- Born: 25 August 1933 Bagerhat, Bengal Presidency, British India
- Died: 3 July 2018 (aged 84) Dhaka, Bangladesh
- Education: University of Dhaka Rajshahi University University of Northern Colorado

= Halima Khatun =

Bangladeshi activist, writer, and academic (1933–2018)

Halima Khatun (25 August 1933 – 3 July 2018) was a Bangladeshi activist, writer and academic. She took part in the Bengali language movement in 1952 along with other activists including Rawshan Ara Bachchu. She was a recipient of the Bangla Academy Literary Award in 1981 and posthumously received the Ekushey Padak award in 2019.

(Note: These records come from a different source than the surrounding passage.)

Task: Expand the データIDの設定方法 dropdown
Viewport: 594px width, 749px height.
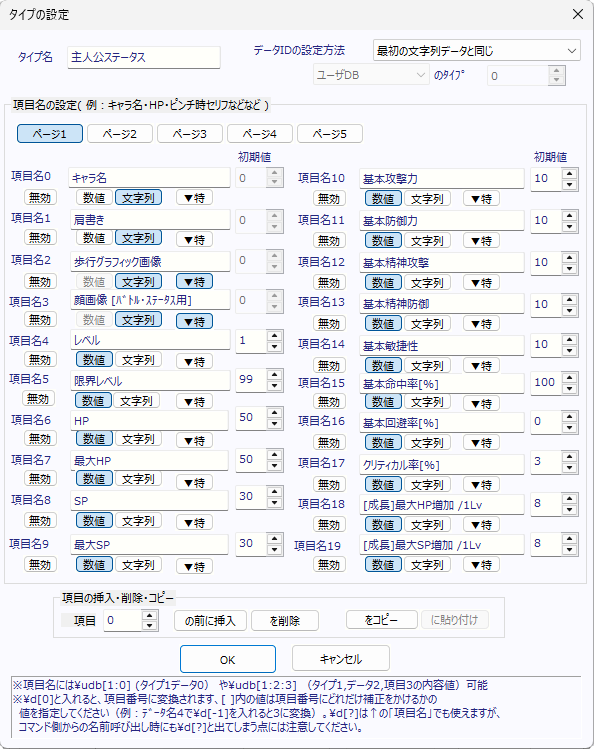Action: (476, 51)
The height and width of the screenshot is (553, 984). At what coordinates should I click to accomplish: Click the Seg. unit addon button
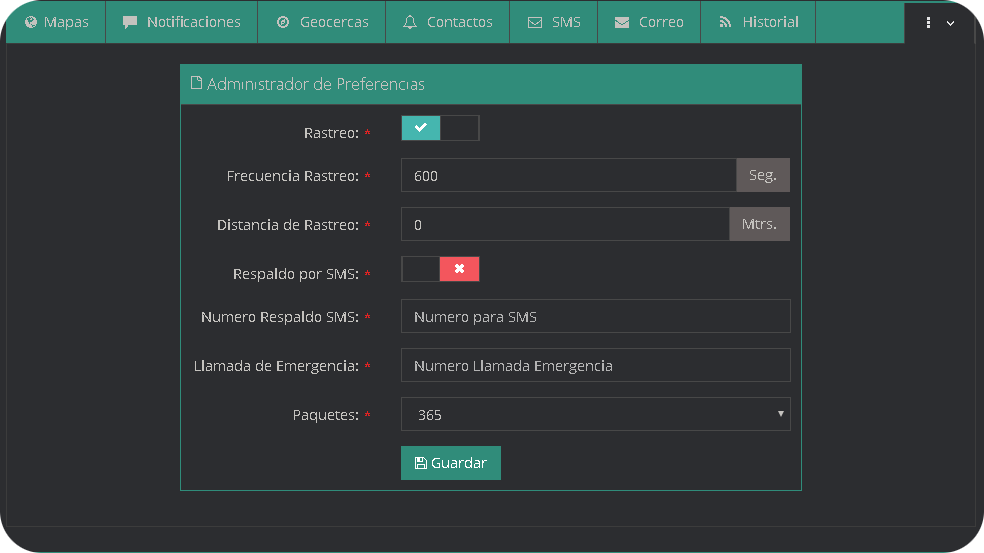pyautogui.click(x=763, y=175)
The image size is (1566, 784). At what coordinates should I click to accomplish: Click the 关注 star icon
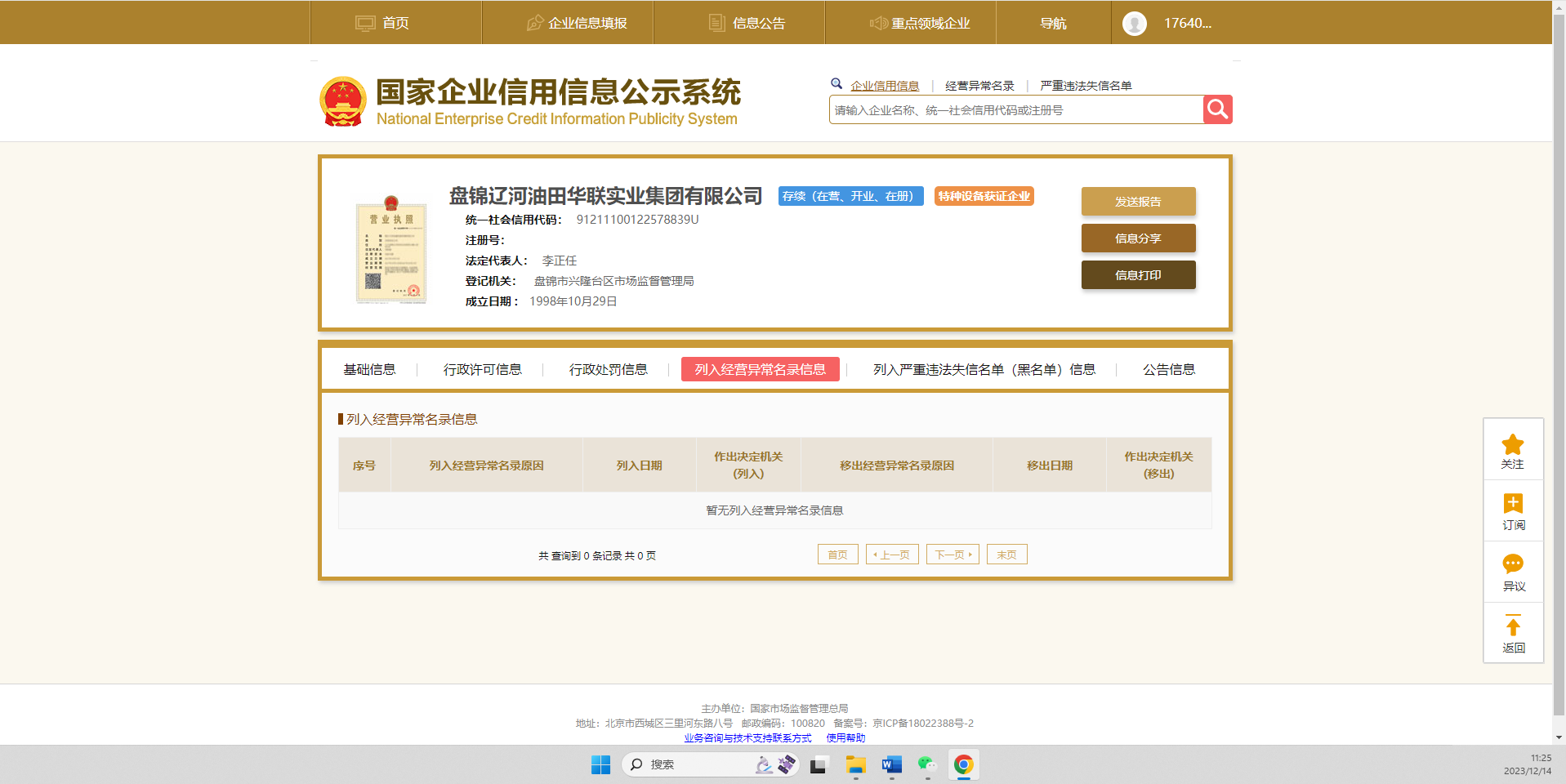(1512, 445)
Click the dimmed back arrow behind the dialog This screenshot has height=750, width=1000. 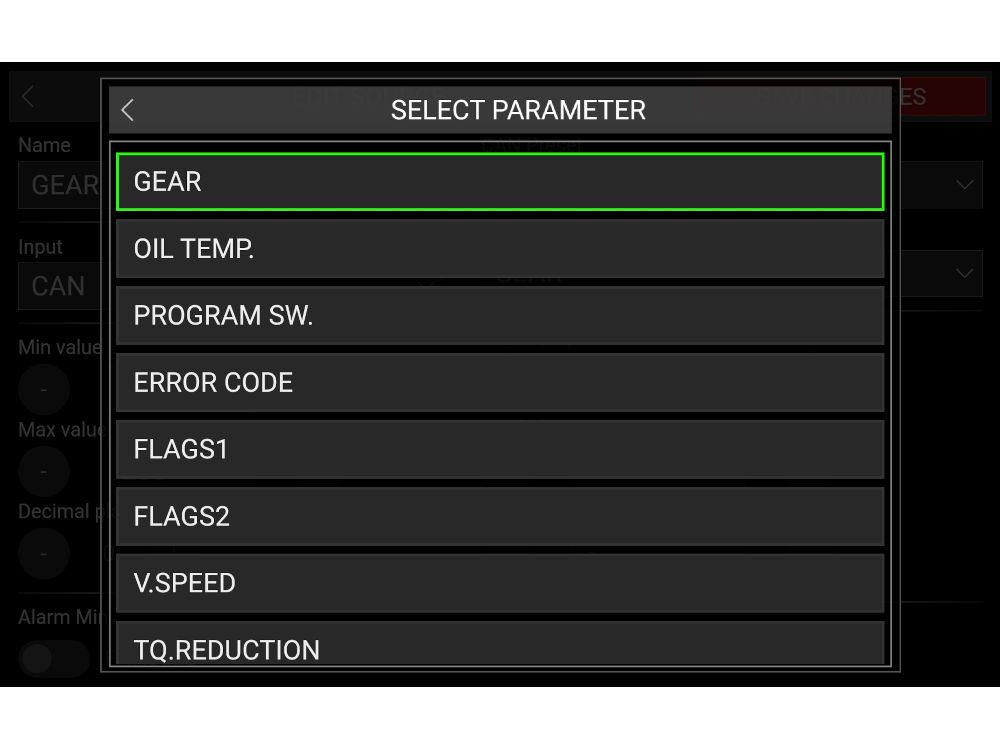pos(28,96)
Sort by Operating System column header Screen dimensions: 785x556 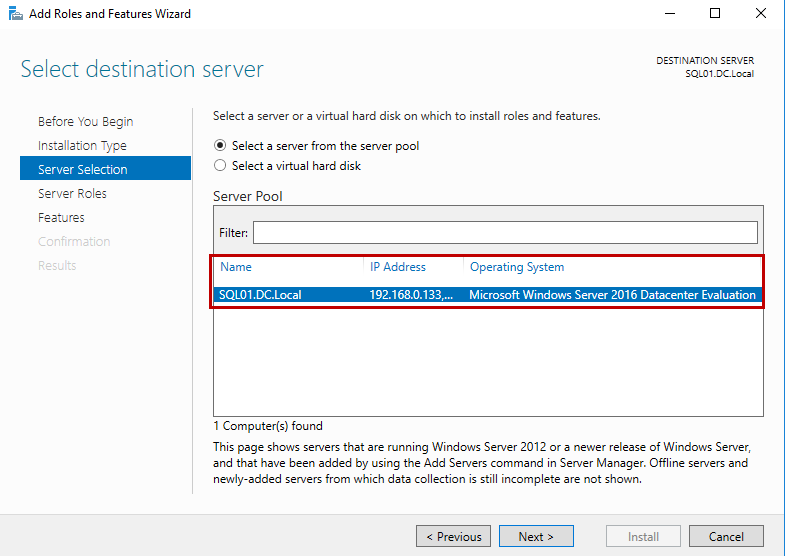[x=517, y=267]
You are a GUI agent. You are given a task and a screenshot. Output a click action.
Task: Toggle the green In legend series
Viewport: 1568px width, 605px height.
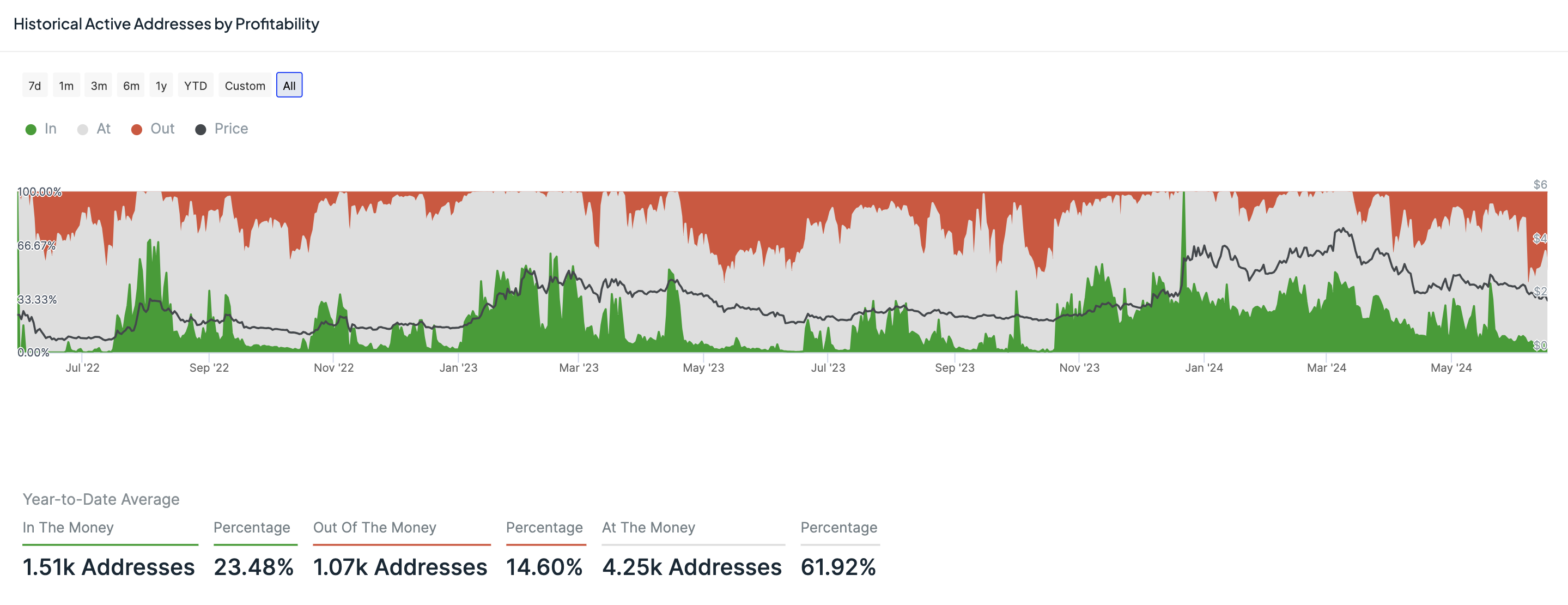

==Early life and education==
Khatun was born in Bagerhat in the then British India to Maulovi Abdur Rahman and Doulatunnesa. She completed her master's in English literature from the University of Dhaka and later in Bengali from Rajshahi University. She earned her PhD in education from the University of Northern Colorado in 1968.

==Career==
Khatun began her teaching career at Khulna Coronation School and RK Girls College. She later joined the Education Research Institute of the University of Dhaka until her retirement in 1997.

==Awards==
- Bangla Academy Literary Award (1981)
- Bangladesh Shishu Academy Sahitya Puraskar (1999)
- Anannya Top Ten Award (2005)
- Ekushey Padak (2019)

==Personal life==
Khatun's only daughter, Progga Laboni, is a notable recitation artist and a book publisher. Her niece, Suborna Mustafa, is an actress.